▶ _EXERCISE REQUIREMENTS_:
From the records, pick out and copy each line containing "text".

Saved data entries
-*-
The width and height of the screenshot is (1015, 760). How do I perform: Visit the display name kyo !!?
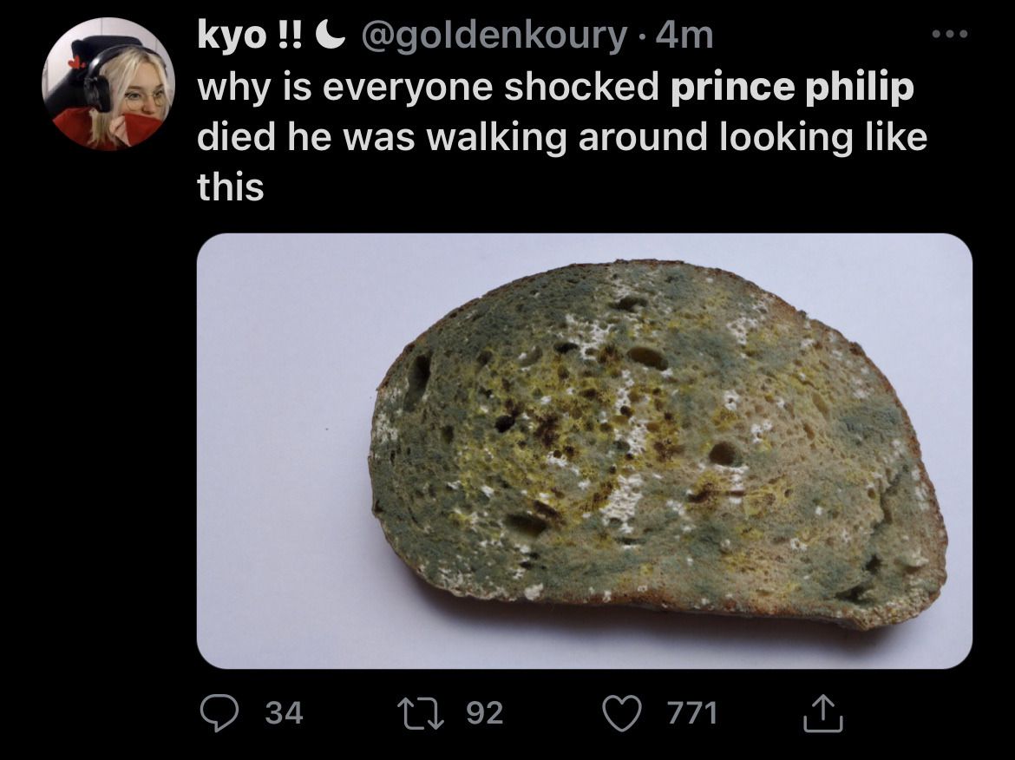tap(249, 36)

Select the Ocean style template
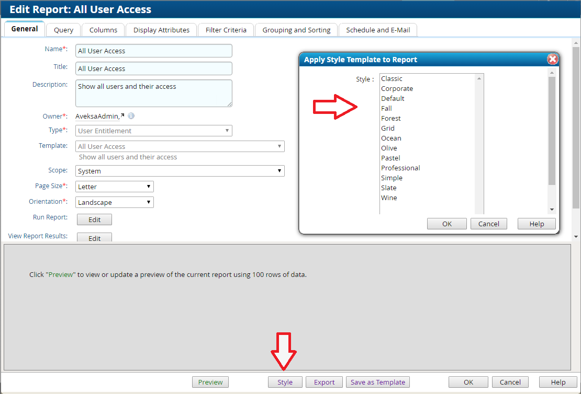(391, 138)
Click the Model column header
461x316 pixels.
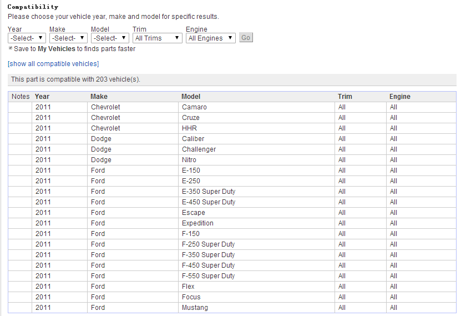[x=191, y=97]
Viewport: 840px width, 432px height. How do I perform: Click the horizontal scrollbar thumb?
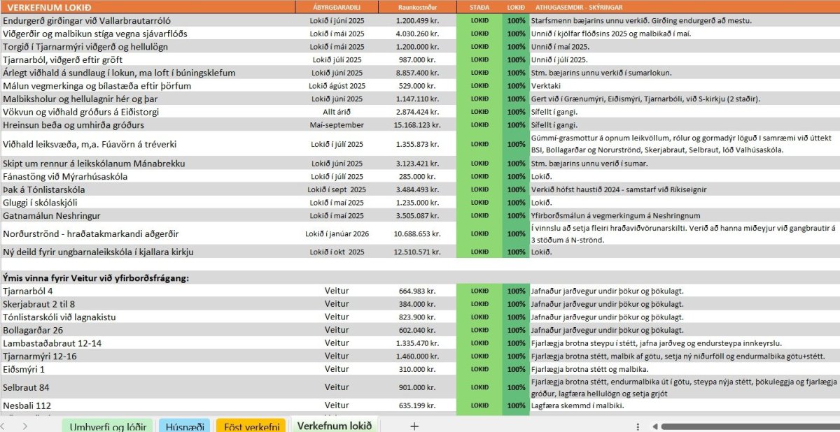749,426
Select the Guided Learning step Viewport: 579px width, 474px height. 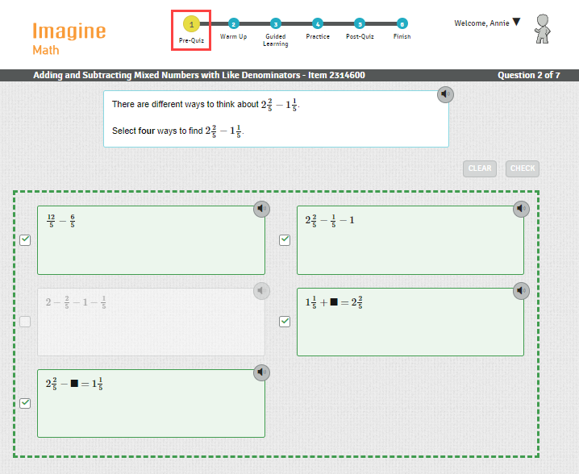pos(275,24)
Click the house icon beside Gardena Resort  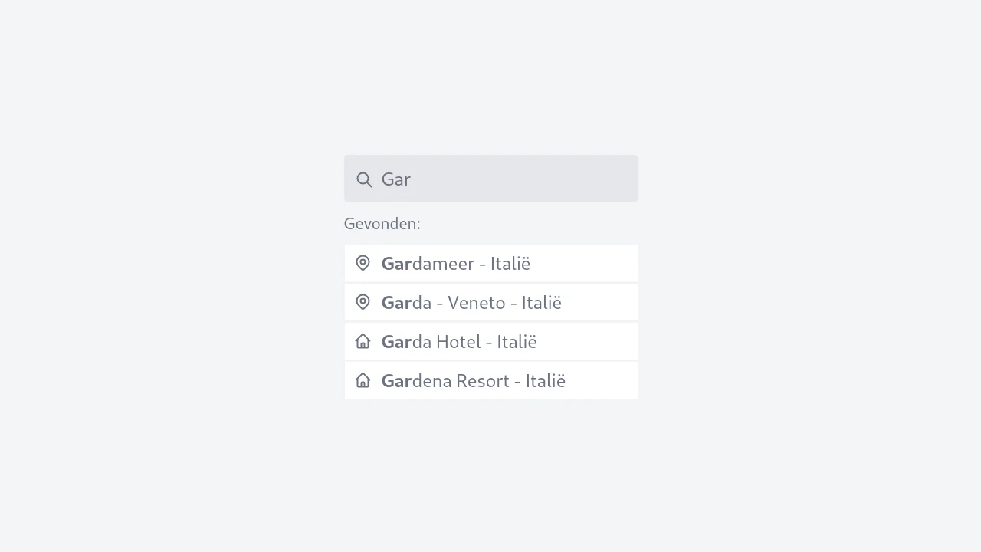pyautogui.click(x=363, y=380)
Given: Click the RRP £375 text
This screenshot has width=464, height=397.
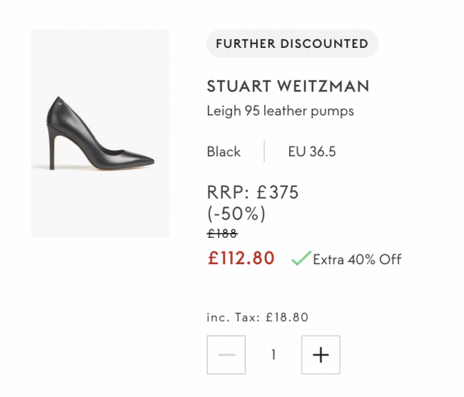Looking at the screenshot, I should pyautogui.click(x=253, y=192).
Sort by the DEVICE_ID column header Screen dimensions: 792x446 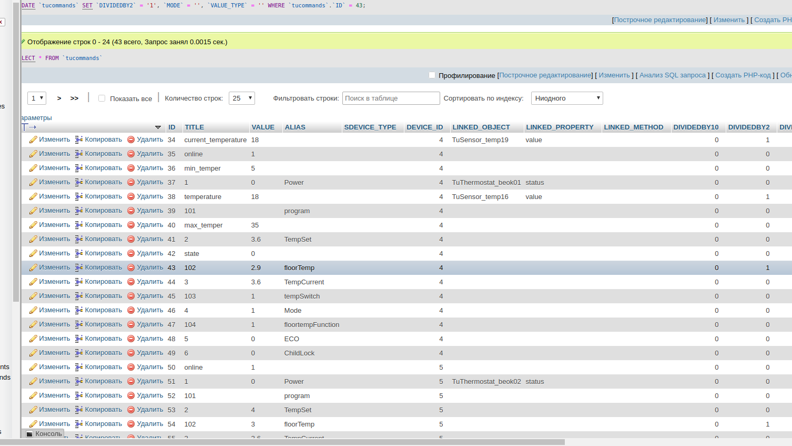coord(424,127)
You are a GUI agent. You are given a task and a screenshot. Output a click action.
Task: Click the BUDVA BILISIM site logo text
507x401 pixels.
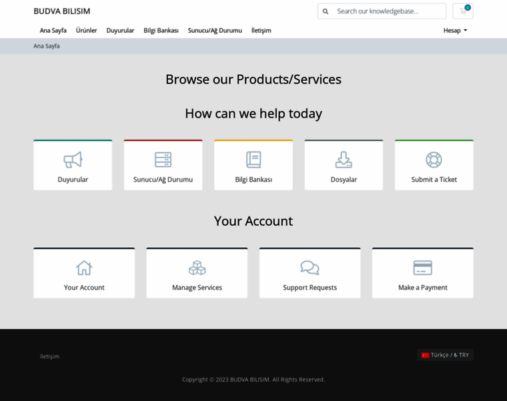pyautogui.click(x=62, y=11)
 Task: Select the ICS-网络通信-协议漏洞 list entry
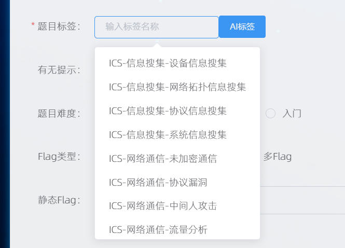158,183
-*-
▶ _TASK OUTPUT_:
Given: Click the RRP £375 text
Task: Click the BUDVA BILISIM site logo text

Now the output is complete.